┌─ SELECTED TEXT

5 ways to be more resilient

picture on resilience from unsplashIf you are going through a career or life transition, whether it is stepping up in your current role, changing career path, or starting up your own business, it is inevitable that things can get tough from time to time and you will face challenges that push you out of your comfort zone. In these difficult times, learning how to be resilient will help you adapt well in the face of adversity and emerge with even more strength and confidence.

Some people think resilience is a trait that one either has or does not. This is, however, far from the truth. Resilience has been defined as the process of adapting well in the face of adversity, trauma, or significant sources of stress. Psychologists have found that resilience can be developed and built over time if you have the right attitude, knowledge and mindset.

So what can you do to develop and build resilience, especially in challenging times? Here are a few tips to get you started:

1.Build in positive buffers.

For a moment let’s think of your psychological resilience as savings in a bank. The higher level of savings you have, the more you can protect yourself from financial difficulties. Similarly, you can build a “savings” of resilience reserve – the positive emotions that give you the energy and resources to cope with challenges. On the other hand, negative emotions and thoughts will drain your energy and deplete your savings.

└─

* **STATED TASK 1**
List the examples of a career or life transition that the resilience article gives.
* **STATED TASK 2**
Quote the resilience article from "For a moment" to "deplete your savings.".
The material that comes next has no connection to the resilience article.

┌─ PROVIDED MATERIAL

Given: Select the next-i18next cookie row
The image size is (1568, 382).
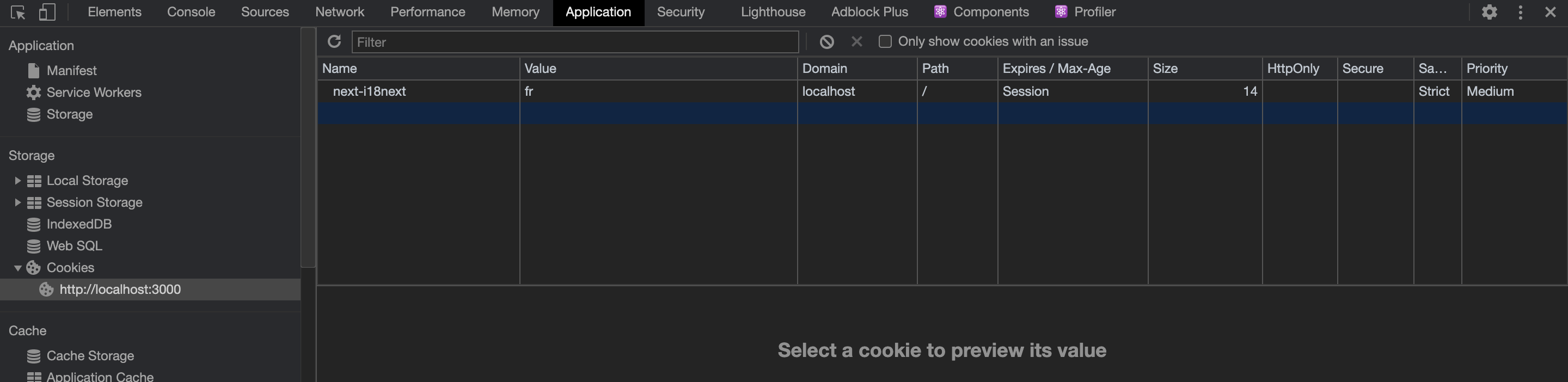Looking at the screenshot, I should 369,91.
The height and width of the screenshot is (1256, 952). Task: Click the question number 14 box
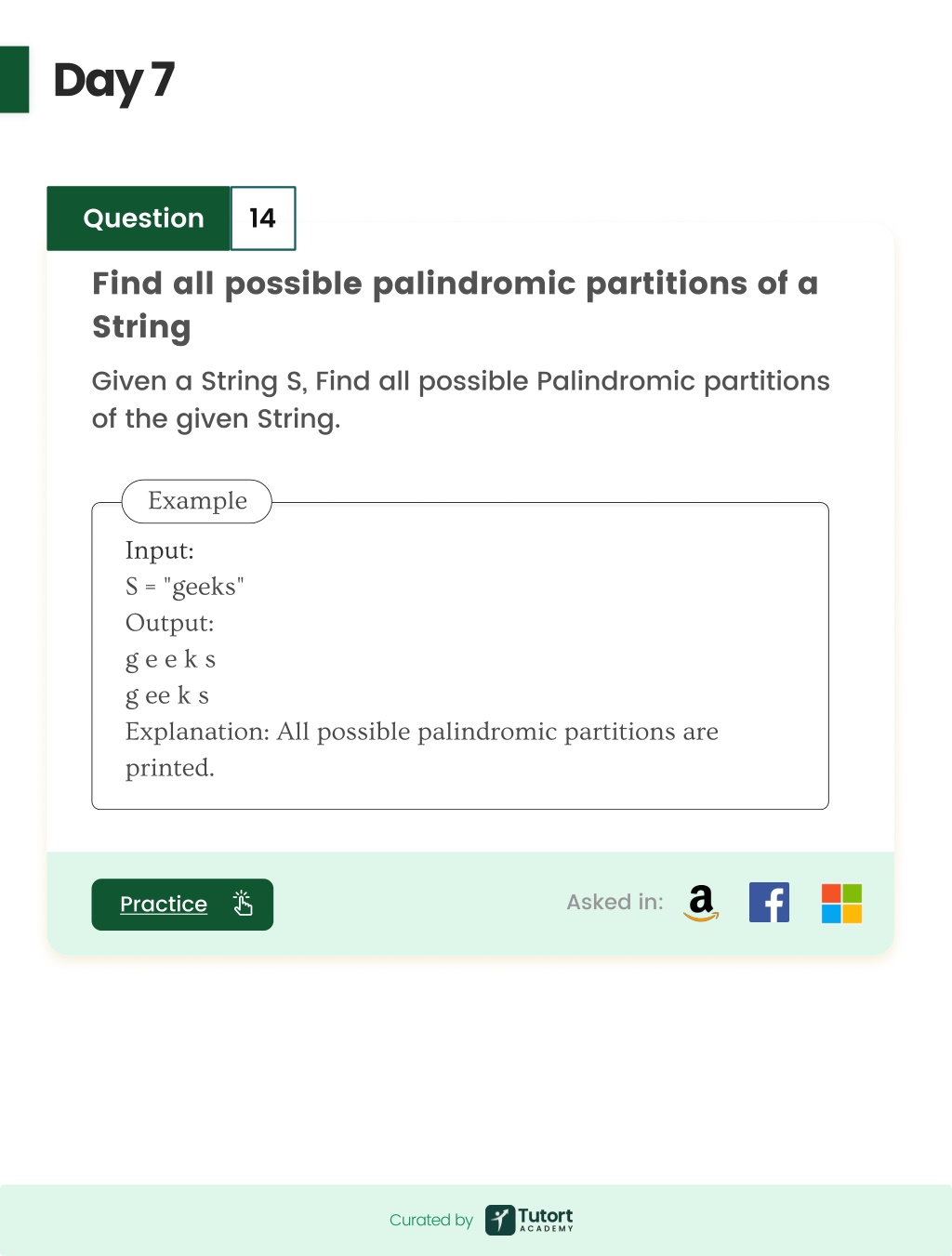point(263,218)
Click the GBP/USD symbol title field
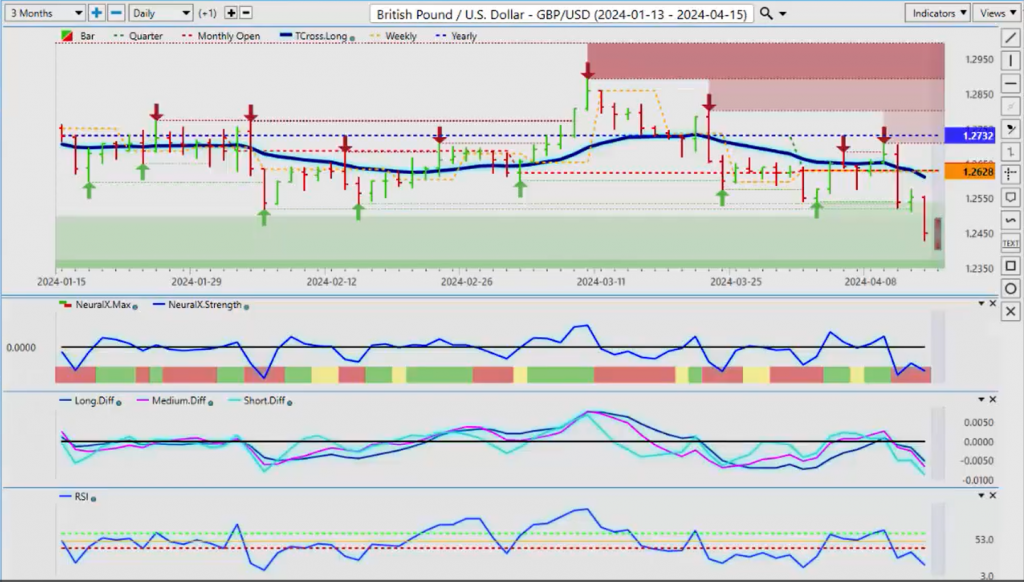Screen dimensions: 1024x582 [x=562, y=14]
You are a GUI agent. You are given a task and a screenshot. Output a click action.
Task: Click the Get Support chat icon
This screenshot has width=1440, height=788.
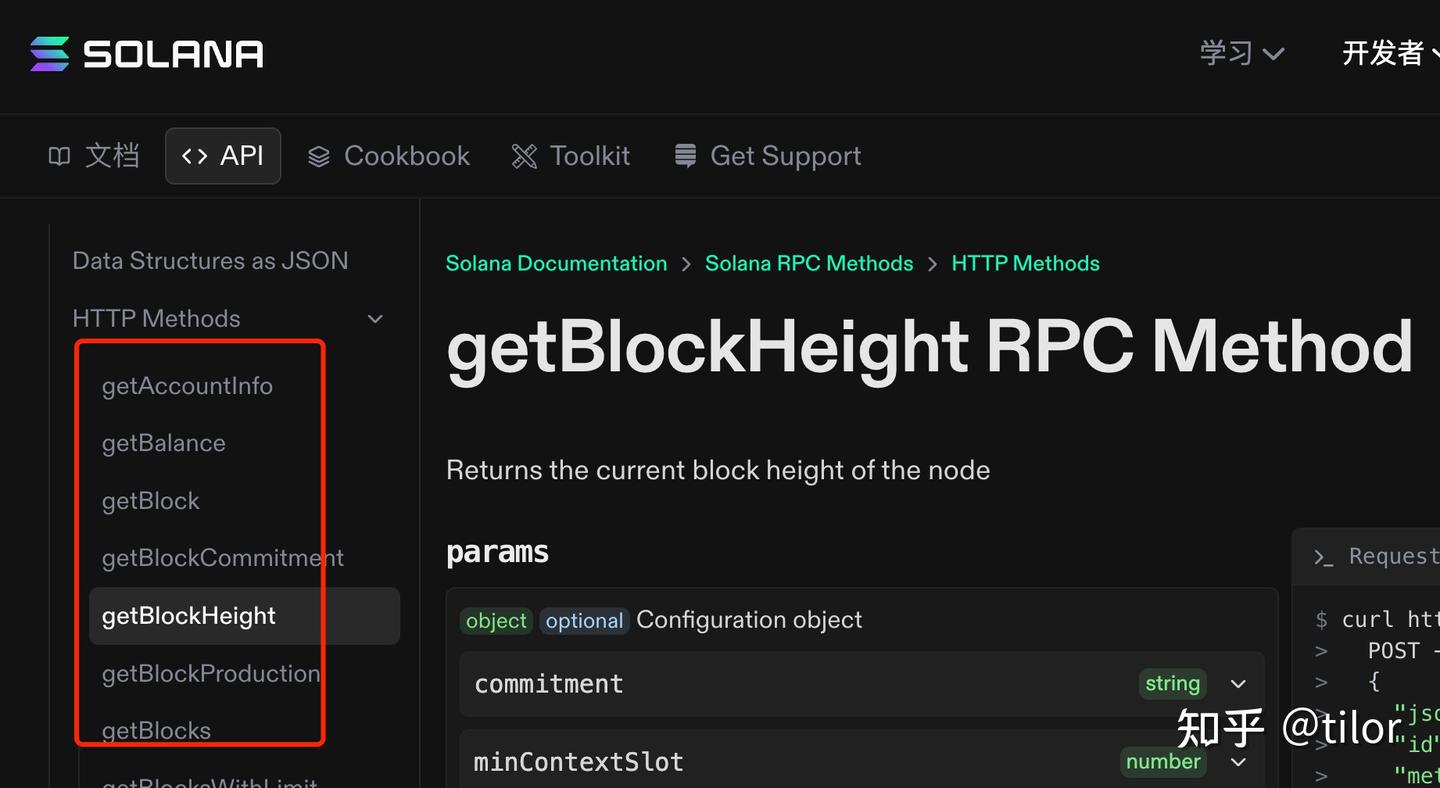click(x=685, y=156)
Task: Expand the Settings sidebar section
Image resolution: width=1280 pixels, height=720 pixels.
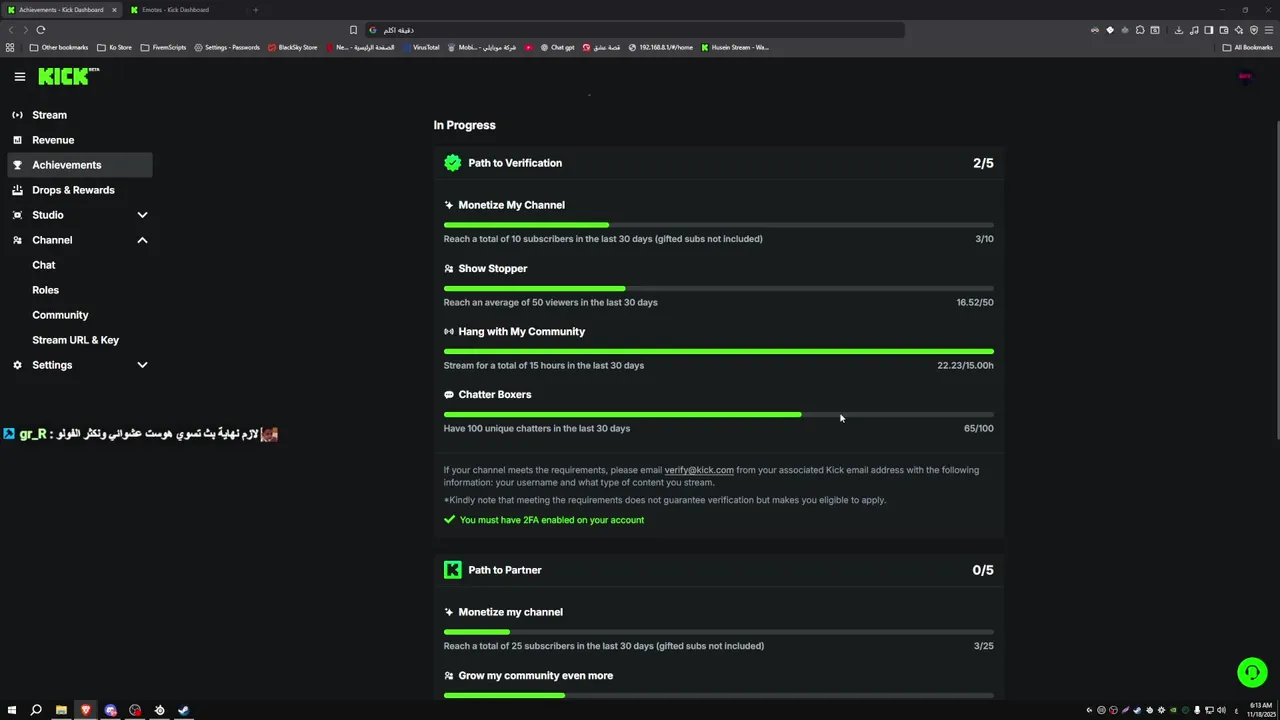Action: coord(142,365)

└─

* **SOLUTION 1**
- Stepping up in your current role
- Changing career path
- Starting up your own business

* **SOLUTION 2**
For a moment let’s think of your psychological resilience as savings in a bank. The higher level of savings you have, the more you can protect yourself from financial difficulties. Similarly, you can build a “savings” of resilience reserve – the positive emotions that give you the energy and resources to cope with challenges. On the other hand, negative emotions and thoughts will drain your energy and deplete your savings.